Muskgrass ties up phosphorous to keep it from polluting the lake, Ward said. Gospodarek calls muskgrass, “good weeds.” Other desirable weeds, such as slender and southern naiads, had steadily declined since 2011, with an increase from 2017 to 2018 following treatment, the Onterra report said. Slender naiad is a source of food for migratory waterfowl.
Gospodarek said he has seen good numbers of geese and ducks on Pigeon Lake. “It is pretty cool to see them,” he said.
Similarly, the report said that Illinois pondweed had a significant increase from 2018 to 2021. Despite its name, Gospodarek said Illinois pondweed is a good weed and native to Pigeon Lake.
In early stages of treatment for Eurasian milfoil, Ward said some fishermen were concerned that treatment would hurt the fishery. “The fact that we have a strong native plant community will provide for a better fishery,” he said. With Eurasian milfoil in the lake, Ward said predator fish often could not get at other fish, which can stunt their growth.
Since the Eurasian milfoil treatment, Gospodarek said he has seen an increase in fishermen using the boat landing. “Fish are plentiful,” he said. “We have bass, crappies, bluegills and northerns. There are some walleyes that have been caught. “We have a lot of activity from fishermen to kayakers to people who bring sailboats and paddle boats. It is a very active lake because people like the clarity.”
Because of recent efforts, Ward said the water clarity of Pigeon Lake is good down for more than 20 feet. This compares to Silver Lake, where the water quality is good until just four or five feet. “Good water clarity provides good habitat,” he said. Pigeon and Cedar lakes are the tops in water quality in Manitowoc County, Ward said.

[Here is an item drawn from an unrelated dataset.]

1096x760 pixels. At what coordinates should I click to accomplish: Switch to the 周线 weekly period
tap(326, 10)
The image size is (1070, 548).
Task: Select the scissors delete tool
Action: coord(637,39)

Likewise, Gospodarek said he notices improved health of Pigeon Lake. “We’ve got a great healthy lake,” he said. “It is what we are proud of. That is why we work on it every day.” In addition to chemical treatment, Gospodarek said that inspections of boat bottoms for invasive species have also made Pigeon Lake better for users and native species.
Gospodarek said the association will continue to monitor the lake for Eurasian milfoil. While he sees no need for further treatments, Gospodarek said if future surveys show Eurasian milfoil has returned, the association “will begin the fight again.”
“The fight will consist of monitoring and zeroing in on the areas where the milfoil is and the areas where it was years ago,” he said. “It will probably come up where it existed in the past.”